A new model of the role of the basal ganglia in eye movement initiation.
Basso, Michele A.    Hall, William Charles   
University of California Los Angeles, Los Angeles, CA, United States

In this application we have one Specific Aim: To test a new model of saccade generation by the nigro-colliculus pathway by determining the influence of the inhibitory inputs from the substantia nigra pars reticulata (nigra) on identified neuronal cell types within the superior colliculus. To achieve this aim we propose two experiments using the in vitro rodent model. Each of these experiments will be performed on both projection neurons and GAD 67 GFP labeled interneurons within both the intermediate (premotor) layers and the superficial (visual) layers of the colliculus. We shall, 1) introduce hyperpolarizing current into collicular neurons to assess expression of Ih, the hyperpolarization activated cation current and use hyperpolarizing voltage steps under voltage clamp to test for Ih in collicular neurons. 2) Introduce realistic spike trains into the nigra and record from neurons in the colliculus to assess whether nigral activity invokes Ih leading to bursting in superior colliculus neurons. The work proposed here may change the current dogma regarding the role of the nigro-collicular pathway in eye movement initiation by showing that its role is active rather than a passive gating of cortical afferents.

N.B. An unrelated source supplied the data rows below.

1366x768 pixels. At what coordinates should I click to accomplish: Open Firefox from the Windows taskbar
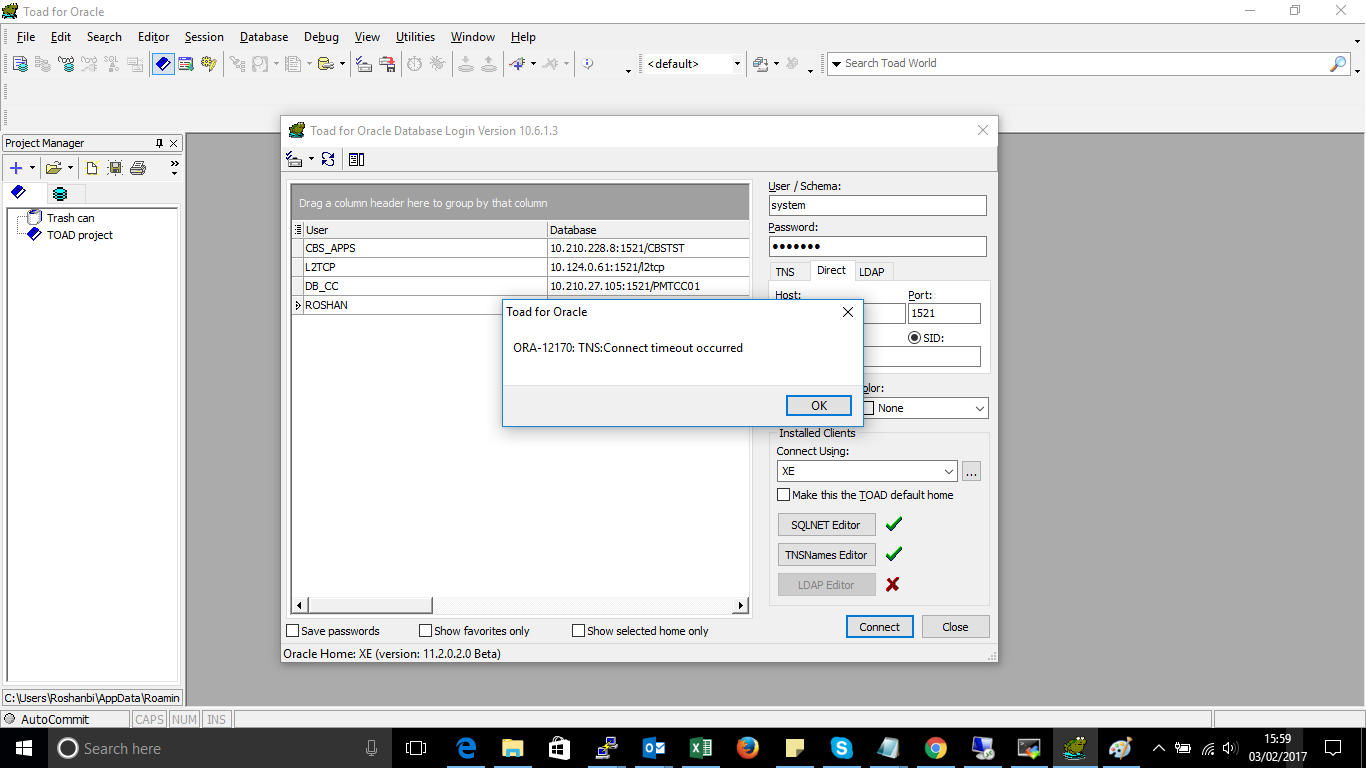point(746,748)
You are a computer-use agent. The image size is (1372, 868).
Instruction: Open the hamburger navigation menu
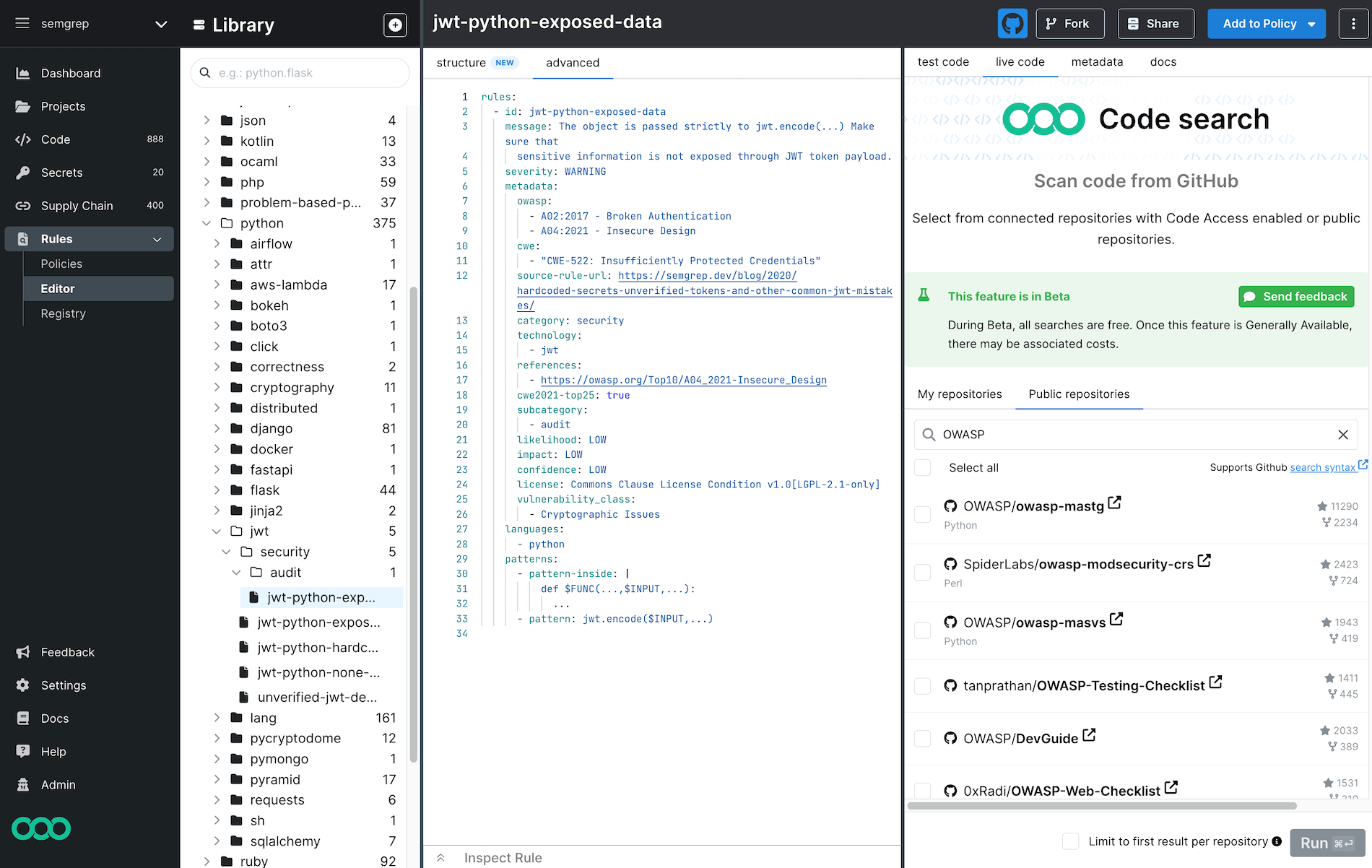[x=22, y=22]
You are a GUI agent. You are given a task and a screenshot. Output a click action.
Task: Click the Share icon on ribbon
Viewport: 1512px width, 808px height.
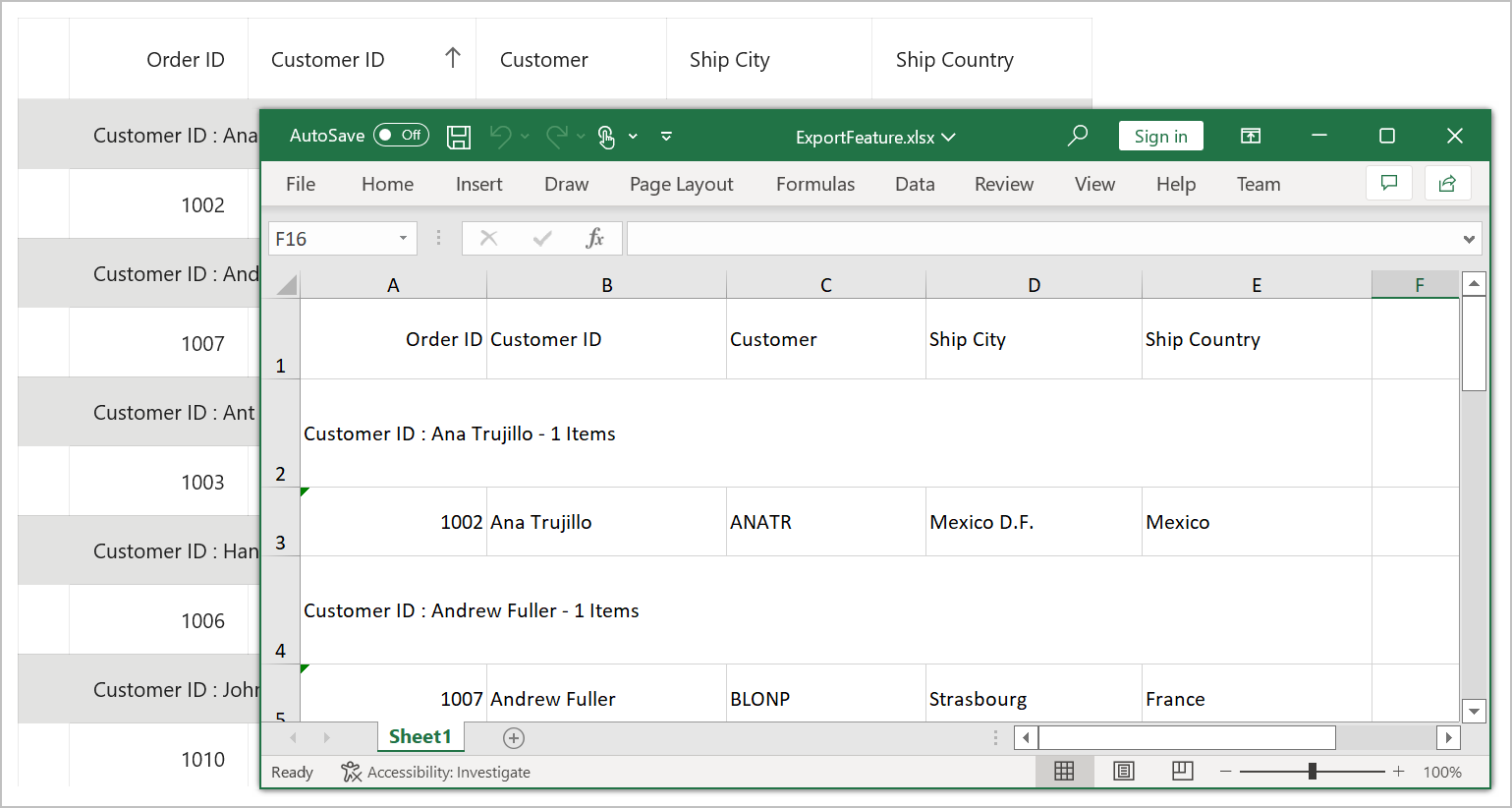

The results therefore, may provide a new understanding of how eye movement symptoms occurring in neurological and neuropsychiatric diseases involving the basal ganglia such as Parkinson's disease, Huntington's disease, Tourette syndrome, attention deficit disorder, obsessive compulsive disorder and schizophrenia arise.

Public Health Relevance

The goal of this application is to test a long-held hypothesis of basal ganglia function based on work performed in the oculomotor system. The work proposed here has the potential to change the current dogma regarding the role of the basal ganglia in eye movements by showing that its role is active rather than a passive gating of cortical afferents. The results therefore, may provide a new understanding of how eye movement symptoms occurring in neurological and neuropsychiatric diseases involving the basal ganglia such as Parkinson's disease, Huntington's disease, Tourette syndrome, attention deficit disorder, obsessive compulsive disorder and schizophrenia arise.